Por outro lado, o ambiente menos afetuoso parece que fora aquele
reservado para Voldemort, uma instituição para órfãos. Édipo teve mais sorte
com relação a sua adoção, e Harry, embora não tenha sido feliz em morar com os
tios, havia alguma afetividade, mesmo que enviesada daqueles seus únicos
parentes. Então, surge a questão, se Rowling ao colocar a personagem Tom
Riddle, Voldemort, sendo criado num orfanato, analisando-se pelo plano
extrínseco da obra, não seria uma compreensão cultural ou pessoal que os
orfanatos não funcionam como deveriam?
Na história de
Sófocles, Édipo não deixará de mostrar seu lado obscuro e terrível, enquanto
que na obra de J.K. Rowling, houve a externalização e concentração desse lado
obscuro na figura de Voldemort. No
entanto, o que resultará em muitos revezas para essa personagem está ligado
mesmo a questão de seu autoconhecimento, e um desses pontos é justamente a
impossibilitado de alcançar sentimentos e entendimentos do maior valor humano -
o amor.
Na verdade, todo desconhecimento de si invariavelmente leva a
dificuldades ou desastres pessoais. De qualquer jeito, além da trama fatídica e
infeliz de Édipo, quando do confronto
consigo mesmo na luz de toda verdade, e a partir dali, ainda que de maneira
trágica, houve uma transformação nele ou do ser do sujeito.
Em mais um trecho observamos, "mas ele terá
um poder desconhecido pelo Lord Negro". Aqui ambos se encontram no limite do
desconhecimento, pois nenhum dos dois faz
a menor ideia do que seja esse poder. Harry num fio de voz anuncia, "Mas
eu não tenho!". Já outro, nem mesmo sabe que isso havia sido mencionado na
profecia. Por essas premissas, pode-se
inferir isto: um dos dois, Harry ou Voldemort, aquele que resolver esse
vaticínio, assemelhando-se a Édipo quando questionado pela esfinge, poderá dar conta do enigma e viver,
mas tal coisa não basta, senão seria suficiente para o próprio Édipo, e não
foi.
Como é possível
perceber existem semelhanças e diferenças que aproximam as duas narrativas.

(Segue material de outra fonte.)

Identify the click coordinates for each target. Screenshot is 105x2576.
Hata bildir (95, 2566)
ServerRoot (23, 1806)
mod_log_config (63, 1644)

Além dos órfãos das duas histórias estarem envolvidos em profecias e prodígios,
uma das primeiras coisas a nos chamar a atenção é o fato que os mesmos carregam
marcas em seus corpos, sugerindo um conhecimento/acontecimento terrível do
passado dos mesmos. Isso tem força de símbolo primordialmente.
Nessas
narrativas, a marca representa uma ferida emocional, uma inconsistência a ser
resolvida. A orfandade ensina duras lições, e uma das primeiras é que as coisas
não são dadas facilmente, é necessário se lutar muito, já que se começa a vida
com uma desvantagem considerável. Em
Édipo, antes de ser abandonado, teve os pés furados pelo próprio pai,
tornando-se inchados, significado do seu próprio nome em grego, Oudipus. Em
Harry Potter, uma cicatriz em forma de raio em sua testa, o único sinal físico
da maldição de Voldemort e pelo que se tornou conhecido "O Menino que
Sobreviveu".
Não importa, as
feridas precisam ser sanadas a tal ponto que não se sinta dor, ou uma dor demasiada
ao tocá-las. Quanto as cicatrizes não é bom se exigir muito, devem ficar por lá
como marcas de nossas superações. E se nos sentirmos confortável um dia, usá-las
como exemplo, experiência e referências para outros momentos da vida, afinal
ali está a prova que lutamos e sobrevivemos.